What an idea! “Why didn’t they do it?”
“From the newspapers I was able to find, the street-level merchants thought it was a little too good an idea. They were afraid of the competition, and there were more of them than businessmen with shops underground.”
“Nobody started digging the tunnels or anything like that, did they?”
Janine said, “There’s no mention of it that I could find. They could have, though. An ambitious owner on one side or the other could have closed down for a few weeks and started tunneling. There are months of newspapers that are missing, records that are gone.”
“Anything’s possible,” Willis said.
With that, the four of us sat down to plan our pursuit of the killer. We decided the most likely hours for the butcher murderer to be in his underground hideaway — if our theory was correct — was somewhere between eleven o’clock at night and five in the morning. Juantar would turn the Doie over to his assistant so he could sleep in the daytime and prowl with Willis at night. Willis came up with snub-barreled .38s and shoulder holsters for Juantar and Janine. I carried nothing; I had gotten along without a weapon so far.

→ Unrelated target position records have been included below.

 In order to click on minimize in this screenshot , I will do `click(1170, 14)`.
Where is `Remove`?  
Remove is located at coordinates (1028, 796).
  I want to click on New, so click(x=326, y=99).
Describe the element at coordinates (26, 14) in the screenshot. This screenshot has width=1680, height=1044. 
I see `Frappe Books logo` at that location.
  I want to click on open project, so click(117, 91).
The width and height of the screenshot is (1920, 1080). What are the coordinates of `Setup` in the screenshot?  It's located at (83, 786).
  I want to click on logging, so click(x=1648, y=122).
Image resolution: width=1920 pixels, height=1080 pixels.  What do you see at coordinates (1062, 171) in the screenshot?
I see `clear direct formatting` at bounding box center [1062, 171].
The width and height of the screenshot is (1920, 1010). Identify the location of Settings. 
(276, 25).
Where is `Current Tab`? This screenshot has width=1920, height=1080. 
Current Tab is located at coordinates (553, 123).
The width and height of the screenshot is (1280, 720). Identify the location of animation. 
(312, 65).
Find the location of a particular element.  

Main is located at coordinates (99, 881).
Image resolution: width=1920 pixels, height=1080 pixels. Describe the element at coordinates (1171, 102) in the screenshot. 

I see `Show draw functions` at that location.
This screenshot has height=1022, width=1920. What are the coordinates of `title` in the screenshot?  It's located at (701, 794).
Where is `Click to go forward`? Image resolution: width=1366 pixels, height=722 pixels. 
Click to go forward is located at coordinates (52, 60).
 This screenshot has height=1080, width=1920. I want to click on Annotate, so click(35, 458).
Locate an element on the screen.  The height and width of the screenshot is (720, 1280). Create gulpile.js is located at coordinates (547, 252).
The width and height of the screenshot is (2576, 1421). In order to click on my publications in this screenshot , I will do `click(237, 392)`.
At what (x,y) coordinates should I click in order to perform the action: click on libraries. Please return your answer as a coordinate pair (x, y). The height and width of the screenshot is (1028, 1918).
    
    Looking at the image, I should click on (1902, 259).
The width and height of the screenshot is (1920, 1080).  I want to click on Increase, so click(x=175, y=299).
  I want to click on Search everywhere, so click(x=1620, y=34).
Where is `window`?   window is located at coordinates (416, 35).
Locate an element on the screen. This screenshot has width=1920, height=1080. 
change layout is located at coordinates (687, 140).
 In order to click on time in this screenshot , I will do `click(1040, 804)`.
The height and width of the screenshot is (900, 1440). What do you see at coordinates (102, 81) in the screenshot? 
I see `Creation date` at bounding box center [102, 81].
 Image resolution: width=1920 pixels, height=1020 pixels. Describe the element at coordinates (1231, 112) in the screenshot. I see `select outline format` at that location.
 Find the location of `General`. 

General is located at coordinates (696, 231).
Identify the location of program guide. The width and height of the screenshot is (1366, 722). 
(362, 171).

It was agreed that Janine and I would start in the south underground of Yesler Way, maybe, or the east underground of First Avenue, then switch with Juantar and Richard Willis — going west or north. With James Street to watch, too, we really needed four or five teams. To get around that problem, Willis asked his police computer to give him a patternless, random rotation that varied both times and directions of our movements. The computer obliged with shift printouts. Willis also came up with two modern versions of the walkie-talkie so we could communicate between streets.